DIRECTIONS:
Report how many lines below include the string "Prati". Please keep the reply to that number.

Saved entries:
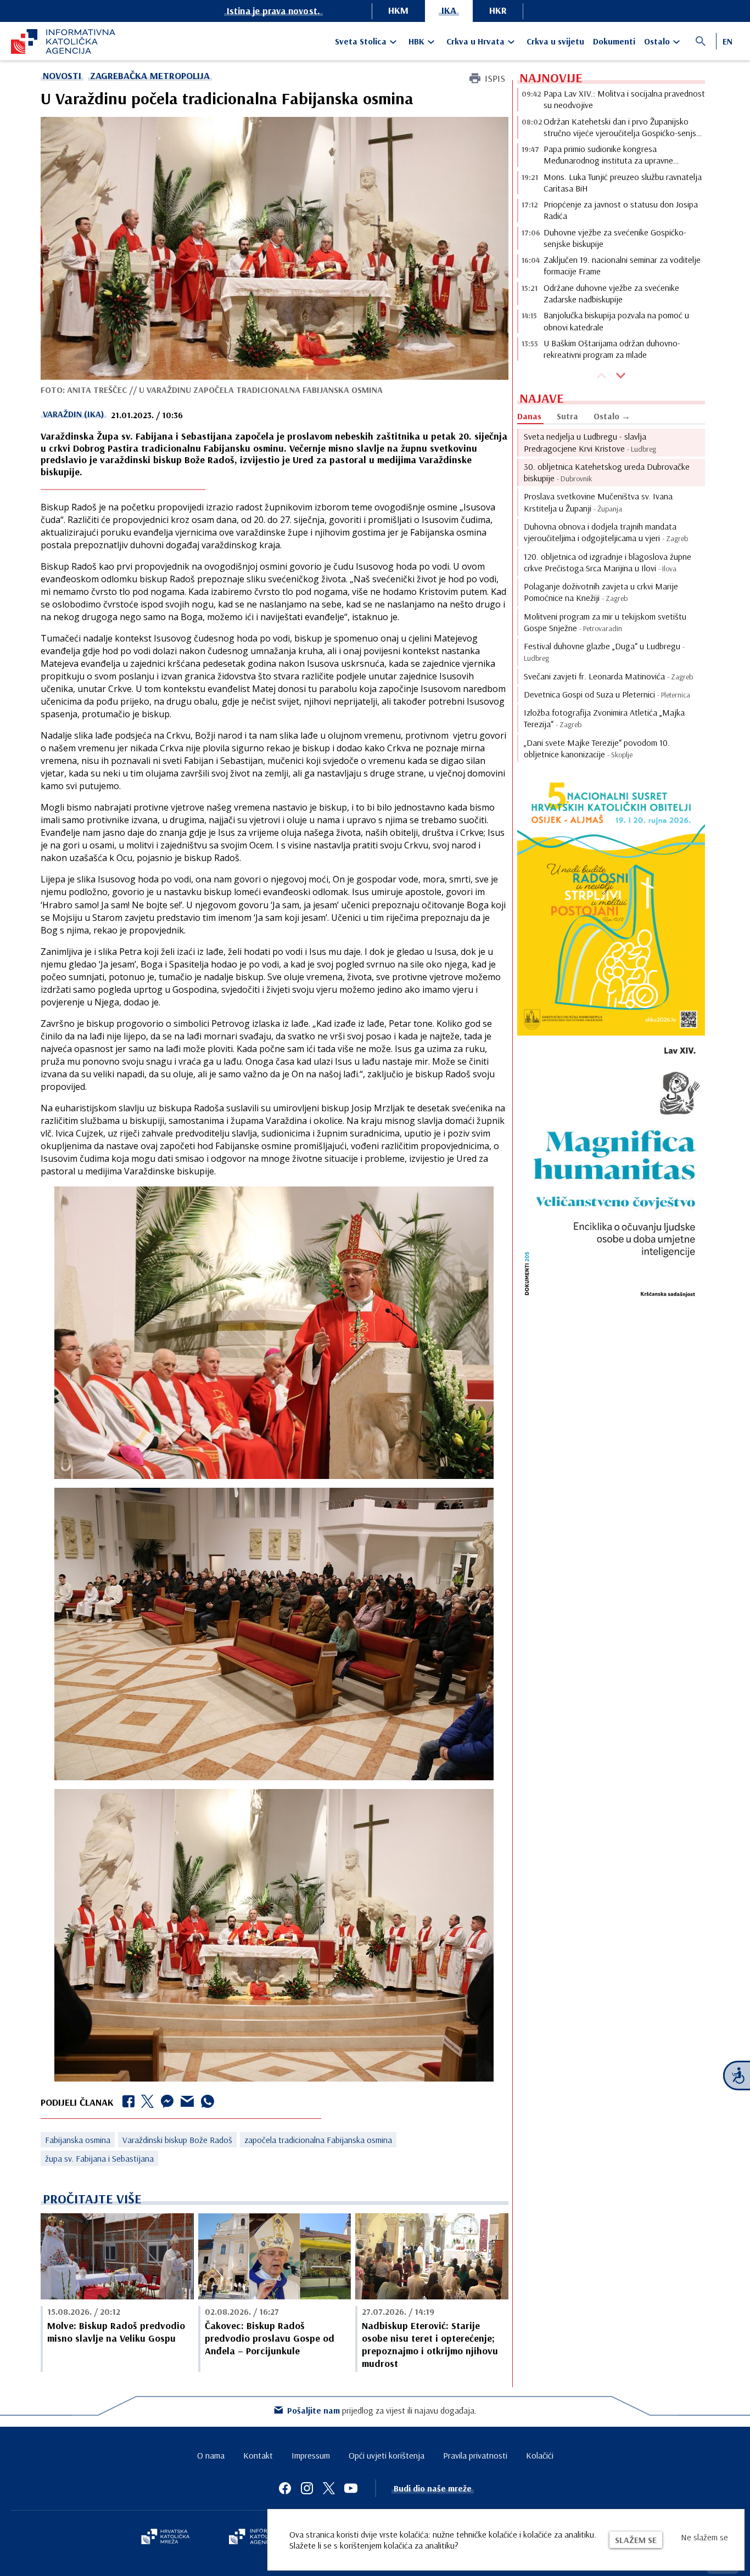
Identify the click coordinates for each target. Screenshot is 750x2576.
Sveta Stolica (361, 41)
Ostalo (657, 41)
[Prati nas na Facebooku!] (285, 2488)
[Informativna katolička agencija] (261, 2537)
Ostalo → (612, 415)
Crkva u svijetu (555, 41)
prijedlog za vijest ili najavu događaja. (382, 2410)
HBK (416, 41)
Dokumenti (614, 41)
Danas (529, 415)
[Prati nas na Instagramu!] (307, 2488)
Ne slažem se (704, 2537)
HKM (398, 10)
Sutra (567, 415)
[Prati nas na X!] (328, 2488)
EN (727, 41)
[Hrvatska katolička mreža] (165, 2537)
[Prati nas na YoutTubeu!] (350, 2488)
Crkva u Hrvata (475, 41)
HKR (498, 10)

RESPONSE:
4